Dataset items
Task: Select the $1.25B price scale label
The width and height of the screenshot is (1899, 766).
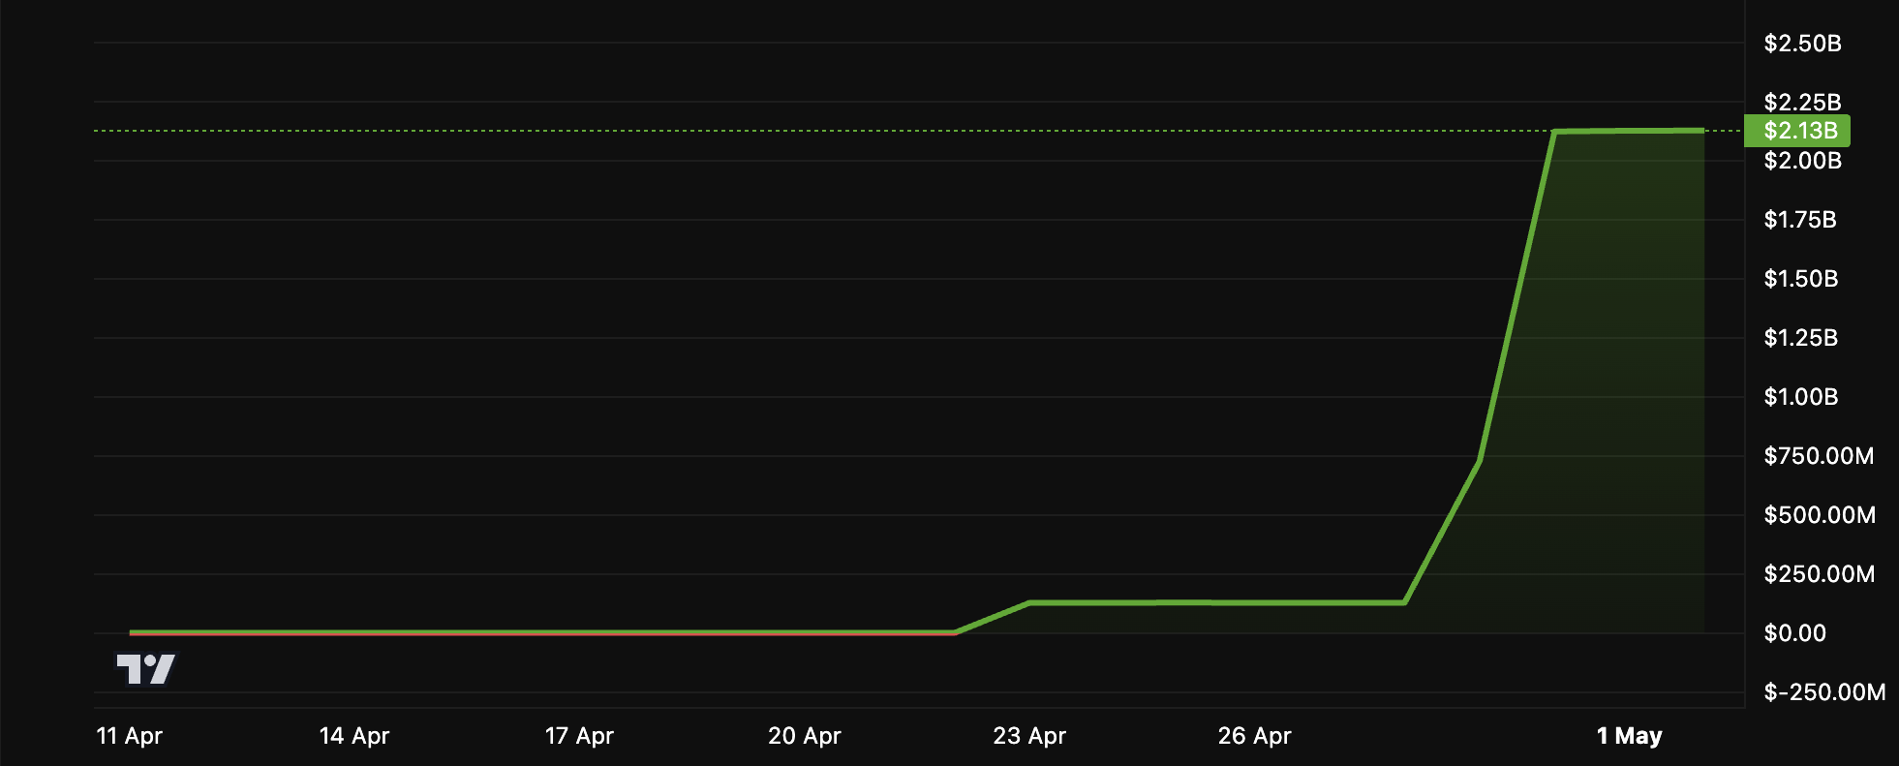Action: [x=1800, y=338]
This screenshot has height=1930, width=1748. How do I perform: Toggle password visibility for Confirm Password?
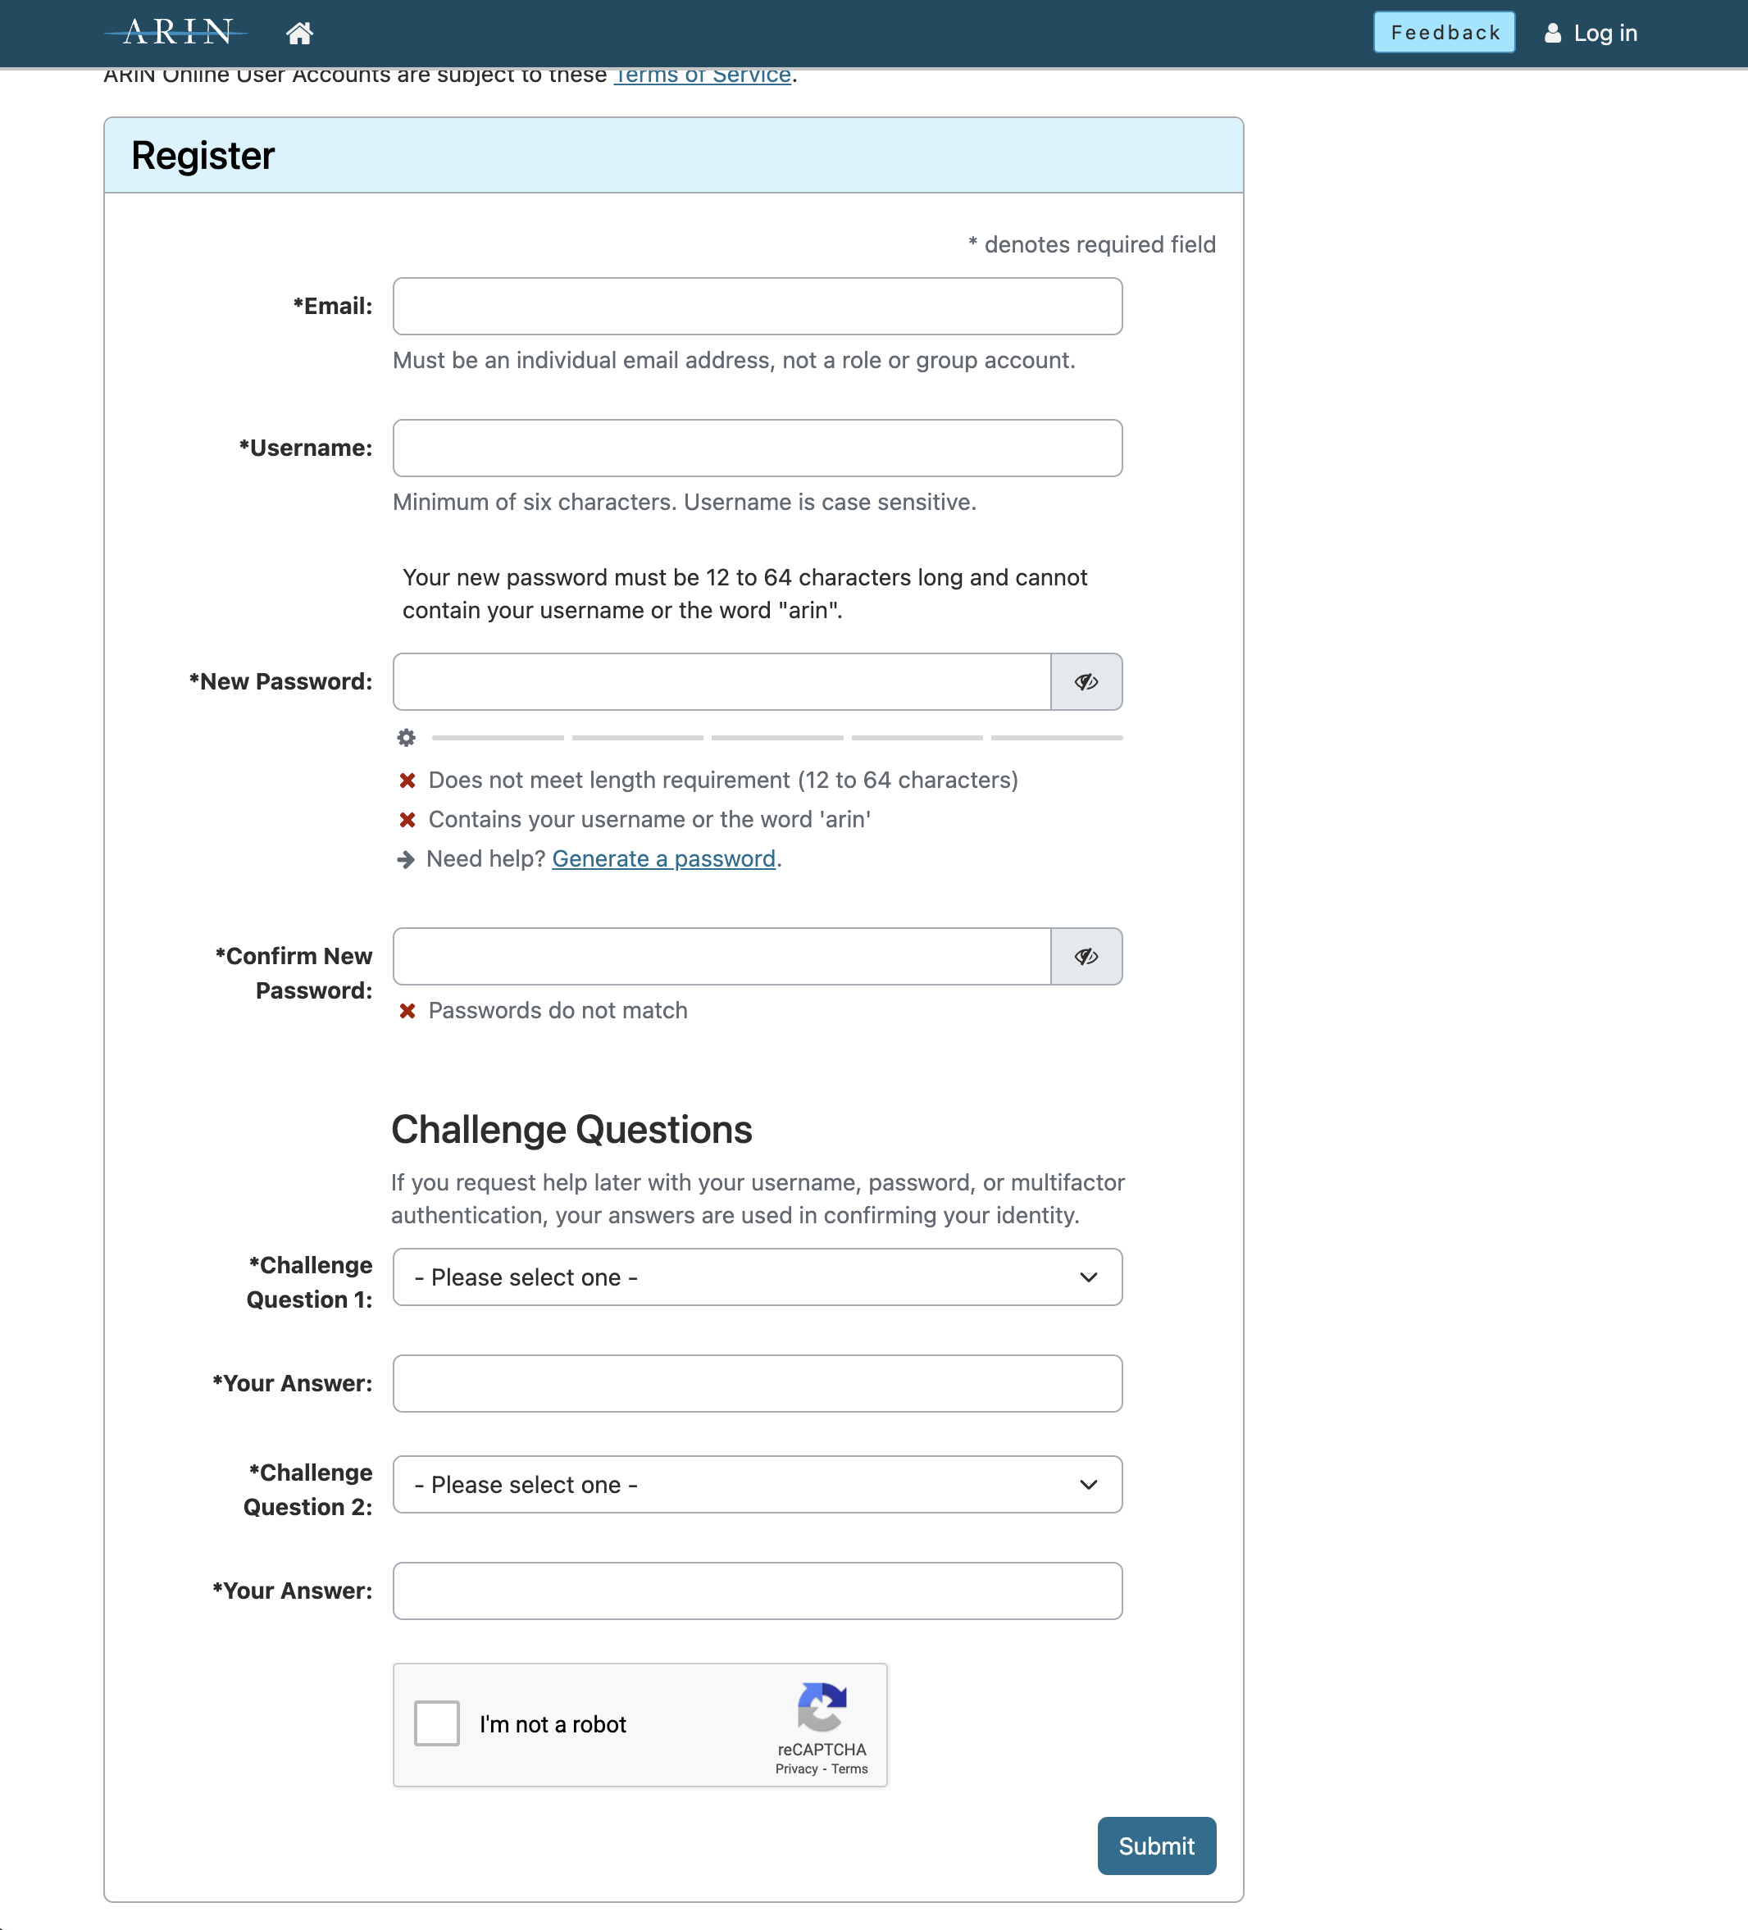tap(1086, 955)
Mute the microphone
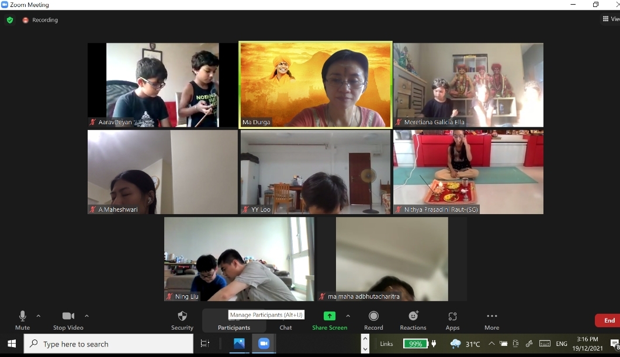 [22, 320]
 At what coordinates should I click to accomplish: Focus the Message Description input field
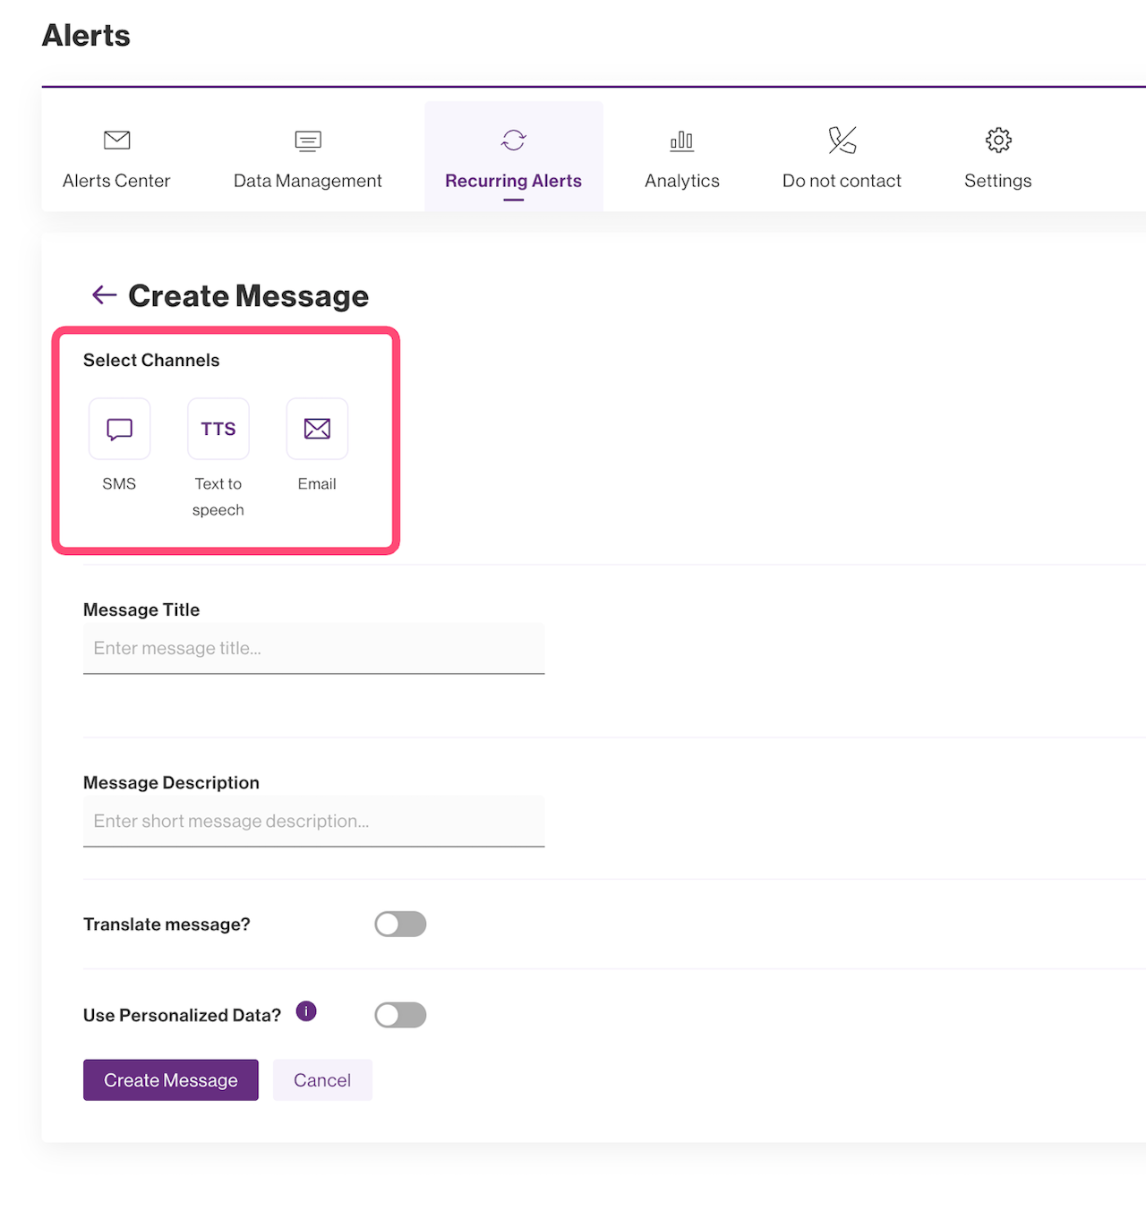[313, 822]
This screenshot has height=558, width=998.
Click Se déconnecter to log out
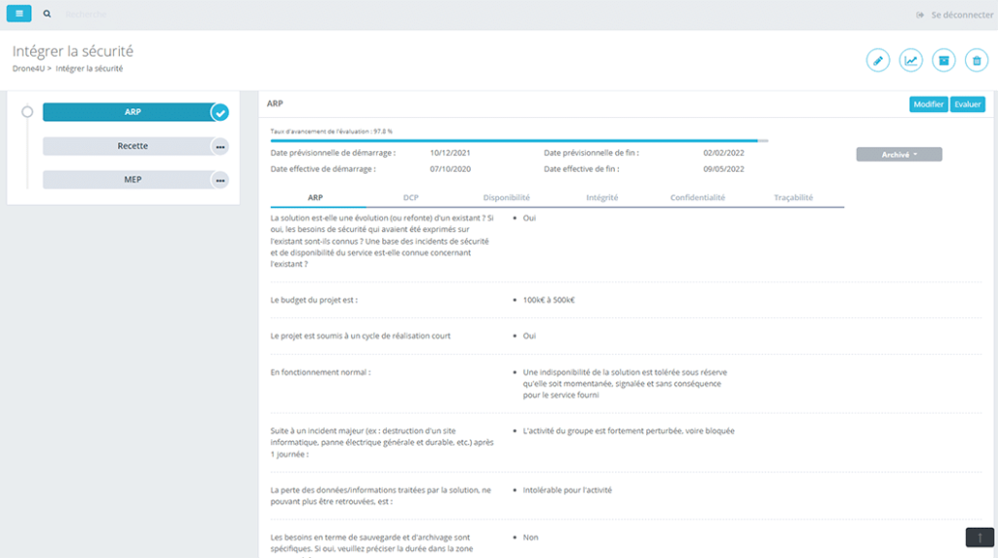[954, 15]
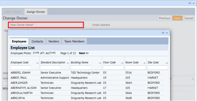The width and height of the screenshot is (197, 101).
Task: Open the Employee Code column sort menu icon
Action: click(x=38, y=63)
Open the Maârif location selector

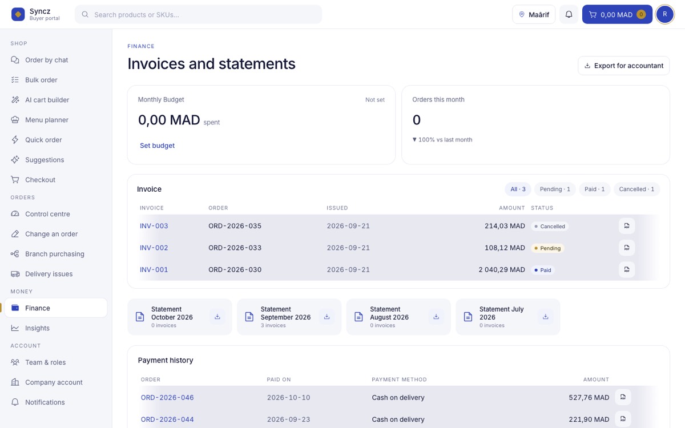[534, 14]
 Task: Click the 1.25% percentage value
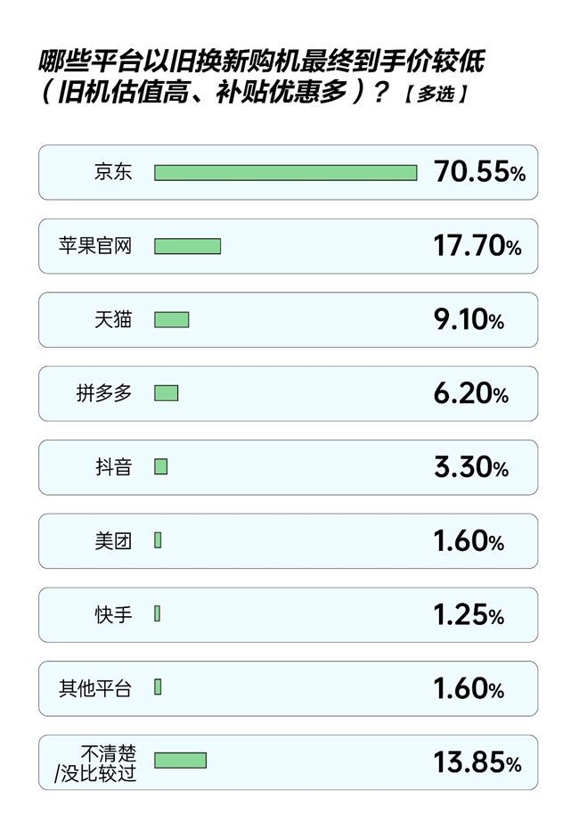469,614
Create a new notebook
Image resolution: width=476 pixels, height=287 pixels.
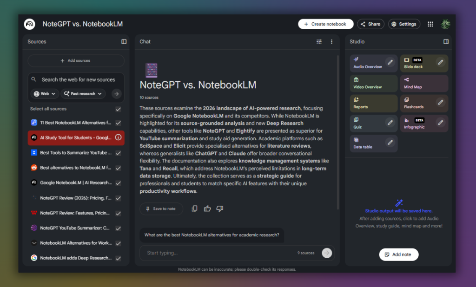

> **What you should do**: Find every line in the material that contains the word "Task", and copy each of those lines.

> **Full output**:
Task: Select the $1.25B price scale label
Task: Open the Employee Code column sort menu icon
 Task: Click the 1.25% percentage value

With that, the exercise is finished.